>> start Text passage
# Amazon-linked Products



## JBroida (Jul 14, 2011)

In readjusting our homepage, I have deleted the "Additional Products" link in the right side menu. You can now find our amazon-linked products under the "Other Items" tab in the top menu. Just look for the button that says "Amazon-Linked Products":
Amazon-Linked Products

This page includes items such as the DMT XXC, the diaface monflex diamond plates, micromesh, and some books i think are useful. Hope this makes things easier to find.


----------



## jm2hill (Jul 14, 2011)

Hey Jon, your link is a bit messed up for me. So maybe just edit it so everyone can find the right page:

http://www.japaneseknifeimports.com/other-items/amazon-linked-products.html


----------



## JBroida (Jul 14, 2011)

nice catch... thanks so much.

http://www.japaneseknifeimports.com/other-items/amazon-linked-products.html

-Jon


----------



## Eamon Burke (Jul 14, 2011)

This might be better suited for a PM, so excuse me if so.

But why don't you just stock these things?


----------



## 99Limited (Jul 14, 2011)

johndoughy said:


> ... But why don't you just stock these things?
>> end Text passage
Given request 1: Based on the thread about Amazon-linked products, decide whether each statement is supported, answering yes or no and quoting the text's deciding words: (a) the "Additional Products" link was removed from the right side menu; (b) the Amazon-linked products now sit under a "Shop" tab; (c) jm2hill found that the posted link worked correctly.
Given request 2: Write out word for word the stretch of the thread on Amazon-linked products that begins at "# Amazon-linked Products" and stops after "easier to find.".
Rely only on the thread about Amazon-linked products for the tasks.
>> start Extracted material
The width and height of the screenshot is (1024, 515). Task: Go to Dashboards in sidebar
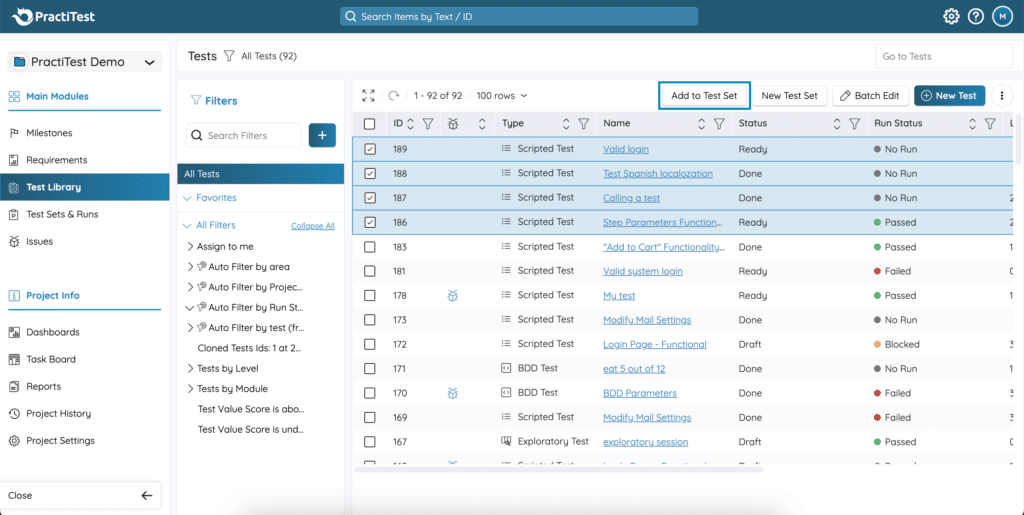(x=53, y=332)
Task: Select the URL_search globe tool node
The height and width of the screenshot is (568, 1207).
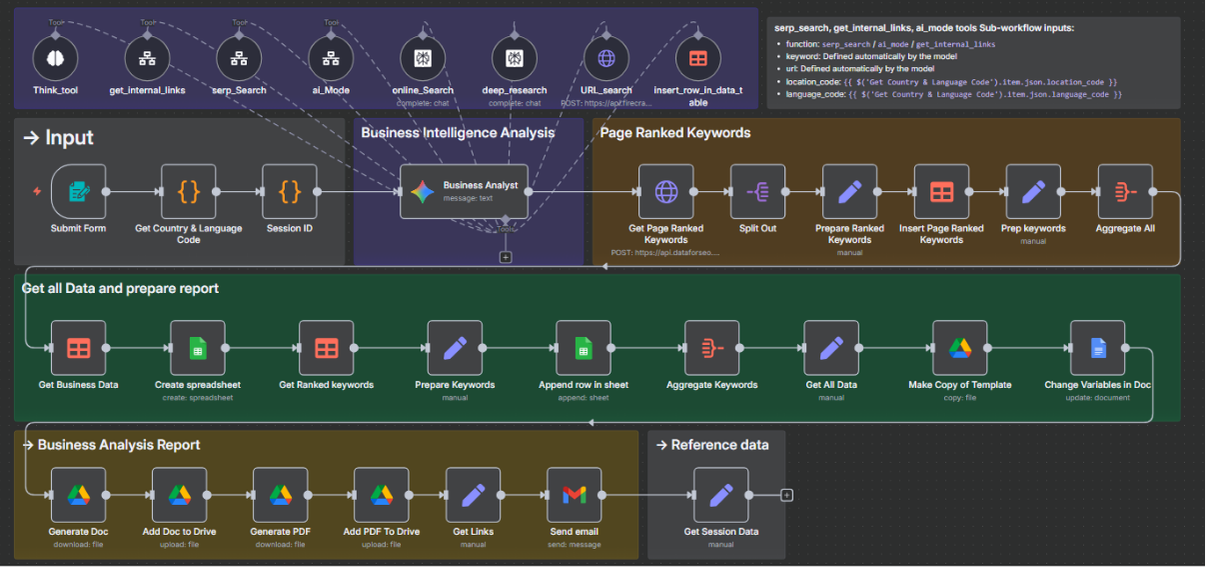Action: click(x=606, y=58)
>> end Extracted material
>> start Extracted material
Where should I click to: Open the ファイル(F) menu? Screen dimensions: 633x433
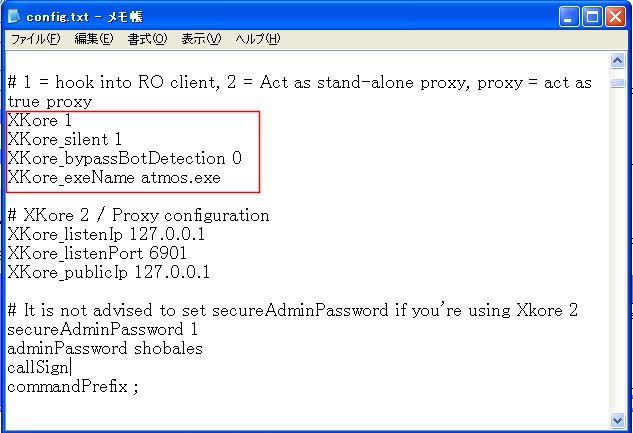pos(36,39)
>> end Extracted material
Full response 1:
(a) Yes: "I have deleted the "Additional Products" link in the right side menu"
(b) No: "under the "Other Items" tab in the top menu"
(c) No: "your link is a bit messed up for me"

Full response 2:
# Amazon-linked Products



## JBroida (Jul 14, 2011)

In readjusting our homepage, I have deleted the "Additional Products" link in the right side menu. You can now find our amazon-linked products under the "Other Items" tab in the top menu. Just look for the button that says "Amazon-Linked Products":
Amazon-Linked Products

This page includes items such as the DMT XXC, the diaface monflex diamond plates, micromesh, and some books i think are useful. Hope this makes things easier to find.